Task instructions.
Copy out the paper review on large language models for code below, word for word and in full, without changing anything.

Excerpt provided.
━━━━━━
Paper Review: Robustness, Security, Privacy, Explainability, Efficiency, and Usability of Large Language Models for Code

Publisher

arXiv (Submitted to TOSEM)

Link to The Paper

https://arxiv.org/pdf/2403.07506

Name of The Authors

Zhou Yang, Zhensu Sun, Terry Zhuo Yue, Premkumar Devanbu, David Lo

Year of Publication

2024

Summary

This paper presents a comprehensive survey of 146 studies on non-functional properties of large language models for code (LLM4Code) beyond accuracy, including robustness, security, privacy, explainability, efficiency, and usability. The survey identifies the current state-of-the-art techniques for evaluating and enhancing these properties, discusses the challenges and potential research opportunities, and proposes three perspectives on how to incorporate these properties when developing LLM4Code. The findings highlight the need for more effective evaluation methods, techniques to mitigate issues such as low robustness and privacy leaks, and a better understanding of the trade-offs between different properties.
━━━━━━
Entries supplied.
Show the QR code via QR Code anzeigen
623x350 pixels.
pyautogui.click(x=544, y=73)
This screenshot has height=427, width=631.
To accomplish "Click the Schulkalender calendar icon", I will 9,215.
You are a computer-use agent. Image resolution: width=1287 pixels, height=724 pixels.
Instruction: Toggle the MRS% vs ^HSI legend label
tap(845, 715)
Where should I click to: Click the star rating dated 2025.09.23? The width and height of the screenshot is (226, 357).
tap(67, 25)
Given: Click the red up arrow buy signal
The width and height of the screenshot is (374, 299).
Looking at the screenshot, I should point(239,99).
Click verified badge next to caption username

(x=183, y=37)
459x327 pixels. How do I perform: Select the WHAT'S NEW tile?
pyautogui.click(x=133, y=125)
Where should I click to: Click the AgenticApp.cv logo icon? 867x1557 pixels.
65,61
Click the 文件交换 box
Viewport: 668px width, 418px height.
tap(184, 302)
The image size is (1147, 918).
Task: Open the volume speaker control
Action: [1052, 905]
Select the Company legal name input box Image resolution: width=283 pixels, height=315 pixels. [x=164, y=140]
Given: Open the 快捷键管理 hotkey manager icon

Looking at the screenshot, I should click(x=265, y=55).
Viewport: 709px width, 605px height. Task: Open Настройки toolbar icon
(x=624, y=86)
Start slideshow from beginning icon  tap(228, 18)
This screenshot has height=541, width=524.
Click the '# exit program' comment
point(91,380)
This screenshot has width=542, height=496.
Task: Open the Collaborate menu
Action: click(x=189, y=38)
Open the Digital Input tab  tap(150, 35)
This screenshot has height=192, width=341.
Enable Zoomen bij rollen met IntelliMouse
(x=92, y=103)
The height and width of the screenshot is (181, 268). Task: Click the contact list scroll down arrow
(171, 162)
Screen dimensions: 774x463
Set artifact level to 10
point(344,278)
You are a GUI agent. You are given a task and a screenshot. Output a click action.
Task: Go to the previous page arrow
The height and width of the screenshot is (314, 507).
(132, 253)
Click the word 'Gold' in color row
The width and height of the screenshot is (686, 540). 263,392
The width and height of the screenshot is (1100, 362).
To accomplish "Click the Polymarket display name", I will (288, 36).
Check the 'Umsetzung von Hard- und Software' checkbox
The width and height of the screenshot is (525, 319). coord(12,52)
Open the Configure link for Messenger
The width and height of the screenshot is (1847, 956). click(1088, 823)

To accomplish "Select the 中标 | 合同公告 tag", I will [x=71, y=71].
━━━━━━
Response to the task.
Paper Review: Robustness, Security, Privacy, Explainability, Efficiency, and Usability of Large Language Models for Code

Publisher

arXiv (Submitted to TOSEM)

Link to The Paper

https://arxiv.org/pdf/2403.07506

Name of The Authors

Zhou Yang, Zhensu Sun, Terry Zhuo Yue, Premkumar Devanbu, David Lo

Year of Publication

2024

Summary

This paper presents a comprehensive survey of 146 studies on non-functional properties of large language models for code (LLM4Code) beyond accuracy, including robustness, security, privacy, explainability, efficiency, and usability. The survey identifies the current state-of-the-art techniques for evaluating and enhancing these properties, discusses the challenges and potential research opportunities, and proposes three perspectives on how to incorporate these properties when developing LLM4Code. The findings highlight the need for more effective evaluation methods, techniques to mitigate issues such as low robustness and privacy leaks, and a better understanding of the trade-offs between different properties.